Last March, I wrote that coronavirus will bankrupt more people than it kills. I still believe that to be true. When Covid-19 hit and the economy shut down, pretty much every bankruptcy practitioner such as myself expected a wave of bankruptcies in 2020. So far that hasn’t happened. There are a number of reasons for that, among them being the federal aid programs such as the PPP loans, and stimulus checks, and state and federal programs that put moratoriums on things like repossessions, evictions and foreclosures. As I write this, new stimulus checks are being deposited and Congress is debating whether to increase the stimulus payment from $600 to $2,000 per person.
The Mortgage Bankers’ Association reported in November that loans with delinquencies of 90 days or greater are at their highest level since 2010, the height of the financial crisis that began in 2008, even though foreclosures are at their lowest rate since 1982. Home prices have not declined like they did in 2010, which means that homeowners have equity that they probably will want to protect.
Most people don’t consider filing bankruptcy until a triggering event occurs. This could be a foreclosure notice, a collection lawsuit, or a vehicle repossession. As the Covid vaccine becomes more widespread and the economy reopens, eventually the moratoriums on foreclosures and tenant evictions will end. Relief programs will also come to an end. When that happens, people will start receiving foreclosure notices and collection actions against delinquent debtors will ramp up. That’s when the wave of bankruptcies will start. Once it begins, most observers expect it to become a tsunami fairly quickly.
What Should You Do?
If you’re among the millions of people with looming financial problems that haven’t become acute yet, now is the time to take stock of your situation and make some plans.

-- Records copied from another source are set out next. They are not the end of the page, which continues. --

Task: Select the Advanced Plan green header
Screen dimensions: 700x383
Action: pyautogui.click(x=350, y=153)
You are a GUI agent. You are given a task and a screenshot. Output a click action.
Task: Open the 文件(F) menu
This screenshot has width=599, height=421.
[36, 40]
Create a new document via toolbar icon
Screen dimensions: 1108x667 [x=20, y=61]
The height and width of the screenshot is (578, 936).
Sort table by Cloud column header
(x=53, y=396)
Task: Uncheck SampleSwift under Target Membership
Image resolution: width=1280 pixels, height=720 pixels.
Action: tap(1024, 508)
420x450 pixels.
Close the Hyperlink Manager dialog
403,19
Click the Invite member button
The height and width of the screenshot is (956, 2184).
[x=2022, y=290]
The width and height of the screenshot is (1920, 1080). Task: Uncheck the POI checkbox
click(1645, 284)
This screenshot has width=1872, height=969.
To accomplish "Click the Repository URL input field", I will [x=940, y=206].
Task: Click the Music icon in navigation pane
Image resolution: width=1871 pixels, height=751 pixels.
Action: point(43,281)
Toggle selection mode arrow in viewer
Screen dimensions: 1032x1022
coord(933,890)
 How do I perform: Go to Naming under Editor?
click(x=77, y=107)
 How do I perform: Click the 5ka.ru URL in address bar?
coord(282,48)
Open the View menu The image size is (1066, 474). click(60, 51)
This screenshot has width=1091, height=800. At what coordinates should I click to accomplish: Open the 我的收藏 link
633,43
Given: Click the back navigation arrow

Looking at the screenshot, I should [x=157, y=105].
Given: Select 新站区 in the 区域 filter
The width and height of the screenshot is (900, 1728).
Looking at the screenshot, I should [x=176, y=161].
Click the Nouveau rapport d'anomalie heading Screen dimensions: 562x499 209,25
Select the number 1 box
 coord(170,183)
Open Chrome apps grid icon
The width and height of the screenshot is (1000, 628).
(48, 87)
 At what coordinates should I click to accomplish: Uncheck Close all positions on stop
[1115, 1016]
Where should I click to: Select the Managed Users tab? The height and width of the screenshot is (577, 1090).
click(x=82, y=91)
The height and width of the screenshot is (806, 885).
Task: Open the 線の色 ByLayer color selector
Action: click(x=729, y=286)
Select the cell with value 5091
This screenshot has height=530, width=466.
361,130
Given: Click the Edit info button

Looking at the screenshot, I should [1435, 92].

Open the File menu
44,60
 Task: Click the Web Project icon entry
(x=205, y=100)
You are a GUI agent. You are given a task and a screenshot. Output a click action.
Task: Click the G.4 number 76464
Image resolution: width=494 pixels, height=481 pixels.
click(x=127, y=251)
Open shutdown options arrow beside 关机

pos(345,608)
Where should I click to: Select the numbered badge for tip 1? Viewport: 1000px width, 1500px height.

Inventory your financial assets. Just as millions did last March with their food and other household supplies, take stock of what financial assets you have. This includes home, savings, retirement accounts, motor vehicles, and any investments. Consider how best to use these assets in the future, taking into account different possible scenarios.
Talk to a financial professional. If you’re unsure about how best to deploy your financial assets, talk to a financial professional. If you aren’t sure how to make a budget, find someone to help you.
Watch the news for new relief programs. There may still be dozens of relief programs available or to come. Make the effort to learn about them.
Don’t panic. If 2020 taught us anything, it should be that panicking seldom does anyone any good. We all recall the pictures of shoppers with carts piled high with rolls of toilet paper. There was never a time in 2020 when toilet paper became something we needed in order to survive, but didn’t have. The same reasoning is true with respect to financial assets. Don’t go on a panic spree, liquidating your retirement account and putting all your assets into supposedly safe things like gold, silver or Bitcoins.
If things get really bad, take action. The reverse of panic is to ignore problems until they become huge. When financial issues come up, deal with them; don’t ignore them until it’s too late. If you get a foreclosure notice, talk to your lender, talk to an attorney, research your options. Make a plan and then execute it.
Don’t incur more debt or invade your retirement accounts. Two common reactions to financial adversity are to borrow money to catch up; or to make withdrawals from retirement accounts. Both are usually bad ideas. Don’t do either without talking to a professional first.